The output of the decoder is a sequence of hidden states, the place each hidden state represents the model’s prediction for a selected time step throughout the forecast horizon. These hidden states are handed by the use of a linear layer, which applies a linear transformation to map the hidden states to a higher-dimensional space. The output of the linear layer is then handed by the use of a softmax layer, which normalizes the values all through the forecast horizon to amass an opportunity distribution over the attainable future values. The softmax function ensures that the anticipated possibilities sum to 1, allowing the model to output an opportunity distribution for each time step. The last word step contains deciding on the virtually actually price for each time step based totally on the anticipated probability distributions. This can be executed by taking the argmax of the softmax output at each time step, resulting in a level forecast for each future time step.

Implementation

A straightforward Transformer construction tailored for time sequence forecasting was used on this case, with implementation with the PyTorch library.

!pip arrange pytorch-lightning

import torch
import torch.nn as nn
import pytorch_lightning as pl
from torch.utils.information import DataLoader, TensorDataset, random_split
from sklearn.preprocessing import StandardScaler
from torchmetrics import MeanAbsoluteError, MeanSquaredError

Model is expert via the usage of information from L12 substation.

information=all_data[3]

We’re together with earlier 24 values of transmitted vitality as choices. Since heat demand shows very sturdy day by day seasonability and comparable day by day consumption patterns, we have to emphasize that to the model by introducing earlier 24 hours transmitted vitality information throughout the enter information vector. Supplied that the size of enter vector is 24, this nearly implies that we’re using information from earlier 48 hours to forecast the vitality demand in subsequent 24 hours.

num_lags = 24

# Create lagged choices for deltae
for lag in range(1, num_lags + 1):
information[f'deltae_lag_{lag}'] = information['deltae'].shift(lag)# Take away rows with NaN values that consequence from shifting
information = information.dropna()

We’re together with local weather forecast, significantly temperature forecasts in subsequent 24 hours. As we’re using exact meteo station readings, future 24 hours of the readings are launched to the enter information vector. Clearly, that’s not the forecast. Beneath the thought of appropriate forecasts, that’s an outstanding varied.

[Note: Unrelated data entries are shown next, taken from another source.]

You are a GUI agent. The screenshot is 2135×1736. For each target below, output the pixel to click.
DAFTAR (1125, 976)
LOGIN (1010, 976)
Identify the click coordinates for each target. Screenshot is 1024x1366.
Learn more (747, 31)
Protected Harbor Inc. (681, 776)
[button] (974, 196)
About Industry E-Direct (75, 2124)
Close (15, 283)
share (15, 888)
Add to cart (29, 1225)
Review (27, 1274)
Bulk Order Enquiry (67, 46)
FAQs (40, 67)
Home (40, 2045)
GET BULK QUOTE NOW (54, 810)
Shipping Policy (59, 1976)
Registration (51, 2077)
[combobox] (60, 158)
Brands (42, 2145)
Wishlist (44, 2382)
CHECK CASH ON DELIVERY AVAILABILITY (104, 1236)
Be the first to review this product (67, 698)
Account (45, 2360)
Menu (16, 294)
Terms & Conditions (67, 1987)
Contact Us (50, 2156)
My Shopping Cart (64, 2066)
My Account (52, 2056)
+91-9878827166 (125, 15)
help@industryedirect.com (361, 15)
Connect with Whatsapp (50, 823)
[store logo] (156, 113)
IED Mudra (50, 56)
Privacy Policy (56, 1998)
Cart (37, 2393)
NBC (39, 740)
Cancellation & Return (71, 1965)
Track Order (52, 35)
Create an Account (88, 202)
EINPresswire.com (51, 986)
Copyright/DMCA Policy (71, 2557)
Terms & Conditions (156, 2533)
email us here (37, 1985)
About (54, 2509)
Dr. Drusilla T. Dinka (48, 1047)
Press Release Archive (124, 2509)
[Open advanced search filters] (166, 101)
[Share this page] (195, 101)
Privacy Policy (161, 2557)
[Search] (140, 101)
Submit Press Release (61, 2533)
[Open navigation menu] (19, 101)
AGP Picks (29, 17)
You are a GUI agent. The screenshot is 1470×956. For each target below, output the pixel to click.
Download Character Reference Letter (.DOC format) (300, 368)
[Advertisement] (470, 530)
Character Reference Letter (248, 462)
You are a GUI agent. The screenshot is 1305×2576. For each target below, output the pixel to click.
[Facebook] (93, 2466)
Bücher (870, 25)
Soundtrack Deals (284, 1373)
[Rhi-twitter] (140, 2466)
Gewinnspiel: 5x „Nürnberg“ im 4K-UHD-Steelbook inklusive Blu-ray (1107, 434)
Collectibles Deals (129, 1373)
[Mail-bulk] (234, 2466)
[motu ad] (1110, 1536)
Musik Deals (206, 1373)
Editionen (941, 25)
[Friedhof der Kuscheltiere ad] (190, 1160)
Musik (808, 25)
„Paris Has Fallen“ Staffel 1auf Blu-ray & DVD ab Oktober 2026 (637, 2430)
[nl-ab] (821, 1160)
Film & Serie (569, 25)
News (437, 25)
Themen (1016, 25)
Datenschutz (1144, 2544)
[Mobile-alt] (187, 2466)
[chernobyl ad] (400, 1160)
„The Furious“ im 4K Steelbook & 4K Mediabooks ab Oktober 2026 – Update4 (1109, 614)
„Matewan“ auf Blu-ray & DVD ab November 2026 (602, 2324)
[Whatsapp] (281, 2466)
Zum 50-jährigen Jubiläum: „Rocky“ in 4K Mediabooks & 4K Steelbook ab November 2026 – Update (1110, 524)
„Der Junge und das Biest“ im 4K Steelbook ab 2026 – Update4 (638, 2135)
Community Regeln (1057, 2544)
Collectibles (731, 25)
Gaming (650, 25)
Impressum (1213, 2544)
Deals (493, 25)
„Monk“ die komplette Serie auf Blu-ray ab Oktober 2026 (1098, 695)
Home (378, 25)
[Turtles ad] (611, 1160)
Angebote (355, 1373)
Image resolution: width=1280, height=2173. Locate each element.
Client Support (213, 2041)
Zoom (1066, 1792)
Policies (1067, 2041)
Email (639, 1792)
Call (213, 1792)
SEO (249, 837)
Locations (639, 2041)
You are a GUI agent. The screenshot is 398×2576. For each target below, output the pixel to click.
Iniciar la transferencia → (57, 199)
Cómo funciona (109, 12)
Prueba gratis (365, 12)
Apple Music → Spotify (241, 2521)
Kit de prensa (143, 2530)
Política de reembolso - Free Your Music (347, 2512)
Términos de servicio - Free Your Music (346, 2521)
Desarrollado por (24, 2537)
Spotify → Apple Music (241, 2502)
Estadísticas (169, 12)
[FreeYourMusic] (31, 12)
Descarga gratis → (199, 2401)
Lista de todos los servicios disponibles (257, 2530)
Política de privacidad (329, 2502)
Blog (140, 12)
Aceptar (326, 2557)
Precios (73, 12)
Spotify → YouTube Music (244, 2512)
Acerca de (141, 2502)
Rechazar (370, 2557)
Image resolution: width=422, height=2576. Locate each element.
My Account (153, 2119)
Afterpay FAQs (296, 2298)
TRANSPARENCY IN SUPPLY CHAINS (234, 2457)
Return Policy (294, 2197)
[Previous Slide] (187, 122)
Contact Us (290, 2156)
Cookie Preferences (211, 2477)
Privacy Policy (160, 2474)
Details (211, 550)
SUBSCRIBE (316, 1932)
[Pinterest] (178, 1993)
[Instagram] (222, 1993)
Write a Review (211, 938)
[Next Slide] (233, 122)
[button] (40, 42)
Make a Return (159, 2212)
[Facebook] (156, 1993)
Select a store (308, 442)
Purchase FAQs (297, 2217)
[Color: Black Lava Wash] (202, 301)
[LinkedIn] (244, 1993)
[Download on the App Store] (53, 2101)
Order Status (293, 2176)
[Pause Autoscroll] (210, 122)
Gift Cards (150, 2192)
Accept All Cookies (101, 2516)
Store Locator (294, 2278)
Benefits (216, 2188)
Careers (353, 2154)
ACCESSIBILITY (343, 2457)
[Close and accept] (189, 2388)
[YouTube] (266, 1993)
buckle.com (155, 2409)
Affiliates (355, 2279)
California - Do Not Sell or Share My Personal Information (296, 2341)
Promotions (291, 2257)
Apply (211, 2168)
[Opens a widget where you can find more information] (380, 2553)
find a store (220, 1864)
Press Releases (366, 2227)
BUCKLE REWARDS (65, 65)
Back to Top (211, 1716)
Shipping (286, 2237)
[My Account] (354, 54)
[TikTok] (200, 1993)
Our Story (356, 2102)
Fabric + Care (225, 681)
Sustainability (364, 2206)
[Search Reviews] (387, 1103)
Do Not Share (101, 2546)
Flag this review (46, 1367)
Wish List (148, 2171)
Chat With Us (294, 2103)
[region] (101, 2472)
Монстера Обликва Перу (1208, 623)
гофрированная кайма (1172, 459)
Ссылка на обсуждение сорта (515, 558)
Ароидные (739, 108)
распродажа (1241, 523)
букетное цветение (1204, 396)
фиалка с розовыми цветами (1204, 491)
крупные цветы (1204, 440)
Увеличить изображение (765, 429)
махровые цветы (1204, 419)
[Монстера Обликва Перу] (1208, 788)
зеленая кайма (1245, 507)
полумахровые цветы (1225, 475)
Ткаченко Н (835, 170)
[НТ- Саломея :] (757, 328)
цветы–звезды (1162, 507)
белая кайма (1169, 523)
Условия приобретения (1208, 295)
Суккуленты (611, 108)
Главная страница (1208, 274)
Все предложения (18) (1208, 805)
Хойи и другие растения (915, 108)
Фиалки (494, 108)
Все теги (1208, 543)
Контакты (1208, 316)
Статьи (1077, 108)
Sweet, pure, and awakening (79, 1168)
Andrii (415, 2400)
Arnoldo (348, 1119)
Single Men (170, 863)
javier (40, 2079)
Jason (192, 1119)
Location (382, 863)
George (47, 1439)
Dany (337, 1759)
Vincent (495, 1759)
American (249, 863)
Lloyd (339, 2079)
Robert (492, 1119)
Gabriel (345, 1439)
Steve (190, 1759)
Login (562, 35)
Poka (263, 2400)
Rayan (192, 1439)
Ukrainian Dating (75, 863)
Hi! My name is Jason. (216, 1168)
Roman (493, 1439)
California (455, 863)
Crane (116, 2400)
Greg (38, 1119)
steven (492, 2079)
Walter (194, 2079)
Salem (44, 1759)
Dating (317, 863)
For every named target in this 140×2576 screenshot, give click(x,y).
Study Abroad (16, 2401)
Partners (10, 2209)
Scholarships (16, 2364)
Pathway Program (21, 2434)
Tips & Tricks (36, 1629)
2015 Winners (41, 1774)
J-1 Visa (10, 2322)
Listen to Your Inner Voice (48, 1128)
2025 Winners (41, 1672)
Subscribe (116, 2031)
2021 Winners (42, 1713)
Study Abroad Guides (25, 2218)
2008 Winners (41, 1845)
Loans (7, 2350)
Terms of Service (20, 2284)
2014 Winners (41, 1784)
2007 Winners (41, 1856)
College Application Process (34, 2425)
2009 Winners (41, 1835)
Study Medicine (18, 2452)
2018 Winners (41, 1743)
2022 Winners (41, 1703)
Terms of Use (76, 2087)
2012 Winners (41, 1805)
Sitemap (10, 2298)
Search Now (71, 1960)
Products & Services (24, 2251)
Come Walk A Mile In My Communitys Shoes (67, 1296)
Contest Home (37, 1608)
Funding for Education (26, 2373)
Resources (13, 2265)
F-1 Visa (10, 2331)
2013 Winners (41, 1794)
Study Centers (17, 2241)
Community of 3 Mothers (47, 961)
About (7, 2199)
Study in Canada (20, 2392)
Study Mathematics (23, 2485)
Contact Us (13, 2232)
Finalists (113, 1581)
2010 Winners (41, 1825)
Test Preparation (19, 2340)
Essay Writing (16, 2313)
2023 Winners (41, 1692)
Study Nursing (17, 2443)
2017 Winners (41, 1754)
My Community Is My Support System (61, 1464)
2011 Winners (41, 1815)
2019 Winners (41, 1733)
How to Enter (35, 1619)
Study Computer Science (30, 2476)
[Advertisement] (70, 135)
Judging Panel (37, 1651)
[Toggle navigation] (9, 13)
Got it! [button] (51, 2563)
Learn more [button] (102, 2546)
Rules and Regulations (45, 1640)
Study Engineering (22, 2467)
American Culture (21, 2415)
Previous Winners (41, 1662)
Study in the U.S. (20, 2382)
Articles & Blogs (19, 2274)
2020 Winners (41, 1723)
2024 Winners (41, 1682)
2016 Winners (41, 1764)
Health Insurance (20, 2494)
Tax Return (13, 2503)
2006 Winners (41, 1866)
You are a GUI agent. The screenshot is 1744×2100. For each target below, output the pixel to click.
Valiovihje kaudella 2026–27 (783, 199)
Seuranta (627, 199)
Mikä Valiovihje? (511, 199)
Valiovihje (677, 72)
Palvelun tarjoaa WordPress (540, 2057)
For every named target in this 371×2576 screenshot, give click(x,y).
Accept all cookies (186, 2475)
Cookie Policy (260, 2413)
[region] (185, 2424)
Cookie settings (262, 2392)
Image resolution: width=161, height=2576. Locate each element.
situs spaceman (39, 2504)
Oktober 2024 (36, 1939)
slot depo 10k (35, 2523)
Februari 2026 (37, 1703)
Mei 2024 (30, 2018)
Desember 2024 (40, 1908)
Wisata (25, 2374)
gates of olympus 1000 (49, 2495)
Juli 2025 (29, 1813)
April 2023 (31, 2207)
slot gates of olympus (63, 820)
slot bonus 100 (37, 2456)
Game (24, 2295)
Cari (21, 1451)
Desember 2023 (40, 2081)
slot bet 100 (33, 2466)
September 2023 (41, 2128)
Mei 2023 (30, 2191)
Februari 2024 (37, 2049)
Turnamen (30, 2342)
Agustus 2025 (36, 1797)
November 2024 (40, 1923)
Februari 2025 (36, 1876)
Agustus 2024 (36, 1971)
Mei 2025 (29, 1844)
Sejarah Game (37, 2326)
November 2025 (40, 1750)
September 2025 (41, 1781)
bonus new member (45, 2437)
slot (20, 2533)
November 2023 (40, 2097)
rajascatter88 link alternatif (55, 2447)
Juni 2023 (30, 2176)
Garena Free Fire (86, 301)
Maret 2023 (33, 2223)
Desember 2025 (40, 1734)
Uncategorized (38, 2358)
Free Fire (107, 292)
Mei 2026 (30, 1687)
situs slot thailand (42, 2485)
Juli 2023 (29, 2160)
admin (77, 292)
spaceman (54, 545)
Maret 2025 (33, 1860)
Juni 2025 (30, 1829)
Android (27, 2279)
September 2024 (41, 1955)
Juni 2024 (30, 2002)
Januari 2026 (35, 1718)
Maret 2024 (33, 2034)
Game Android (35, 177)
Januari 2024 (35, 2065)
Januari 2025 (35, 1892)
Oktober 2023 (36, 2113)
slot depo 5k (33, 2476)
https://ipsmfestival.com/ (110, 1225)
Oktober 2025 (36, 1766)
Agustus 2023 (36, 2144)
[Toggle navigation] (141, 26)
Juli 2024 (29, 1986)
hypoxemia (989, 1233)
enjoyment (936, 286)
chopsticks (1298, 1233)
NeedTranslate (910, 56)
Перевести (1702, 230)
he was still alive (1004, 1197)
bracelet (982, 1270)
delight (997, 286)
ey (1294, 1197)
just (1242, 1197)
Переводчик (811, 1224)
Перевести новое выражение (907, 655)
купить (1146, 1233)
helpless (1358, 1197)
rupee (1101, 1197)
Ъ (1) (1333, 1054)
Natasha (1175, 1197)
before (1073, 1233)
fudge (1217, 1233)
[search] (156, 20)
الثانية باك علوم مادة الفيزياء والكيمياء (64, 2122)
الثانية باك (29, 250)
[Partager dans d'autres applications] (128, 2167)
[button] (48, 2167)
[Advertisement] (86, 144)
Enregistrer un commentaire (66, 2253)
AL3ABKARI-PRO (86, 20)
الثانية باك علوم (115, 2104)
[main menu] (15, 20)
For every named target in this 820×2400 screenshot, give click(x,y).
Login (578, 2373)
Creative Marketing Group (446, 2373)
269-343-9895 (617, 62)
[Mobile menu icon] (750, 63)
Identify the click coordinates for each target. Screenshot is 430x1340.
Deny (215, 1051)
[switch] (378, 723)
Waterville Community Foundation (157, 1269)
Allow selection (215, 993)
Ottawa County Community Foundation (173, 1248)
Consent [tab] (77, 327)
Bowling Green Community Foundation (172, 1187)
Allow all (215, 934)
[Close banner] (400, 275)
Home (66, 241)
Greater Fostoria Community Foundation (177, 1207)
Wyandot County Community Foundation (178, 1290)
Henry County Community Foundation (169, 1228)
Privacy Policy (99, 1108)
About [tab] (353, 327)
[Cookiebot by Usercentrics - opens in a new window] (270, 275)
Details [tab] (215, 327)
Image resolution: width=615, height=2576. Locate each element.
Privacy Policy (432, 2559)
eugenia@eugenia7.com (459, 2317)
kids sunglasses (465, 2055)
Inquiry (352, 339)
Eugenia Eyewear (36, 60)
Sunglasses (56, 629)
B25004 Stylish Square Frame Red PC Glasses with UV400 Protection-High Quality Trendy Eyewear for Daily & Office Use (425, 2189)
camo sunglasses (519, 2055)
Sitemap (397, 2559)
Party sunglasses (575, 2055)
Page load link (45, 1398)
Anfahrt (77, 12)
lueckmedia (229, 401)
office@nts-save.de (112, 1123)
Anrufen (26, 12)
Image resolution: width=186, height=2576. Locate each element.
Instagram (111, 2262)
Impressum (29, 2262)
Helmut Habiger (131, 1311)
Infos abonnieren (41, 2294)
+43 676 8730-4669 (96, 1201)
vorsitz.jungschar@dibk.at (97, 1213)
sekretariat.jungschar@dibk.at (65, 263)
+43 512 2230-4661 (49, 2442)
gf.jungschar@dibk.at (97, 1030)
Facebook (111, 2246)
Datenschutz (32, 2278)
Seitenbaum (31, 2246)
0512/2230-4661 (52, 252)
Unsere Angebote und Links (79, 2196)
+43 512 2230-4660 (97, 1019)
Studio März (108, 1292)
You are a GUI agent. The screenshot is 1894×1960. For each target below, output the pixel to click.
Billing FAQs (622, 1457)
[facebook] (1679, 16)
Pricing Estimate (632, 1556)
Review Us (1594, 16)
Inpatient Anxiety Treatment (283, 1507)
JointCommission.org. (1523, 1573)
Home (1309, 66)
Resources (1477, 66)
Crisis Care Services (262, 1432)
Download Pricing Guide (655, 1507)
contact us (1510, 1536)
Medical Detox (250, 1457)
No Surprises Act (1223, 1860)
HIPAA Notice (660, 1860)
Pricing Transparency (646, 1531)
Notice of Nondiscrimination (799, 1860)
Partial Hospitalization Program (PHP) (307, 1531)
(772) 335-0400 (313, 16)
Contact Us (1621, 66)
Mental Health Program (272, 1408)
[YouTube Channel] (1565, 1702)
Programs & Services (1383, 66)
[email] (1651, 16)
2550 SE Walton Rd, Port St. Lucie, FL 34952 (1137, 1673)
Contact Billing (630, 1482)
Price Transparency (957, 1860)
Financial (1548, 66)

# Create lagged choices for deltae
for lag in range(1, 25):
information[f'temp_next_{lag}'] = information['temp'].shift(-lag)

# Take away rows with NaN values that consequence from shifting
information = information.dropna()

The dataset is preprocessed, normalized, and remodeled it into PyTorch tensors. PyTorch tensors are the fundamental information constructions utilized in PyTorch, a popular open-source machine learning library. PyTorch tensors can retailer multi-dimensional information with completely completely different information types supported. PyTorch comprises a wide array of operations for tensor manipulation, along with mathematical operations, slicing, reshaping, and additional. These operations are optimized for effectivity and are integral to creating setting pleasant machine learning fashions. PyTorch tensors are interoperable with completely different information constructions, much like Numpy. They’re usually moved between completely completely different models, much like CPUs and GPUs, to hurry up computations.

Data loaders are moreover created. In PyTorch, information loaders are an important half for successfully coping with and iterating over datasets. The primary goal of an info loader is to load information in batches, which is crucial for teaching fashions on large datasets that do not match into memory immediately.

train_size=int(0.8*len(information))
put together = information[:train_size]
check out = information[train_size:]

# Deciding on choices and aim
choices = put together.drop(columns=['deltae'])
aim = put together['deltae']# Normalize choices
scaler = StandardScaler()
features_scaled = scaler.fit_transform(choices)# Convert to PyTorch tensors
features_tensor = torch.tensor(features_scaled, dtype=torch.float32)
target_tensor = torch.tensor(aim.values, dtype=torch.float32).view(-1, 1)# Enter sequence dimension and future prediction dimension
N = 24  # Number of time steps in each enter sequence
M = 24  # Number of time steps to predict# Put collectively sequences
sequences = [features_tensor[i:i+N] for i in range(len(features_tensor) - N - M + 1)]
targets = [target_tensor[i+N:i+N+M] for i in range(len(target_tensor) - N - M + 1)]# Convert to tensors and create datasets
sequences_tensor = torch.stack(sequences)
targets_tensor = torch.stack(targets).view(len(targets), M)  # Assure targets are accurately fashioned# DataLoader setup
dataset = TensorDataset(sequences_tensor, targets_tensor)
train_size = int(0.8 * len(dataset))
train_dataset, val_dataset = random_split(dataset, [train_size, len(dataset) - train_size])
train_loader = DataLoader(train_dataset, batch_size=32, shuffle=False)
val_loader = DataLoader(val_dataset, batch_size=32)
# Test set coping with (comparable technique)
test_features = check out.drop(columns=['deltae'])
test_target = check out['deltae']
test_features_scaled = scaler.rework(test_features)  # Use the an identical scaler as for the teaching information
test_features_tensor = torch.tensor(test_features_scaled, dtype=torch.float32)
test_target_tensor = torch.tensor(test_target.values, dtype=torch.float32).view(-1, 1)# Put collectively sequences for testing
test_sequences = [test_features_tensor[i:i+N] for i in range(len(test_features_tensor) - N - M + 1)]
test_targets = [test_target_tensor[i+N:i+N+M] for i in range(len(test_target_tensor) - N - M + 1)]# Convert to tensors and create check out dataset
test_sequences_tensor = torch.stack(test_sequences)
test_targets_tensor = torch.stack(test_targets).view(len(test_targets), M)  # Assure targets are accurately fashionedtest_dataset = TensorDataset(test_sequences_tensor, test_targets_tensor)
test_loader = DataLoader(test_dataset, batch_size=32)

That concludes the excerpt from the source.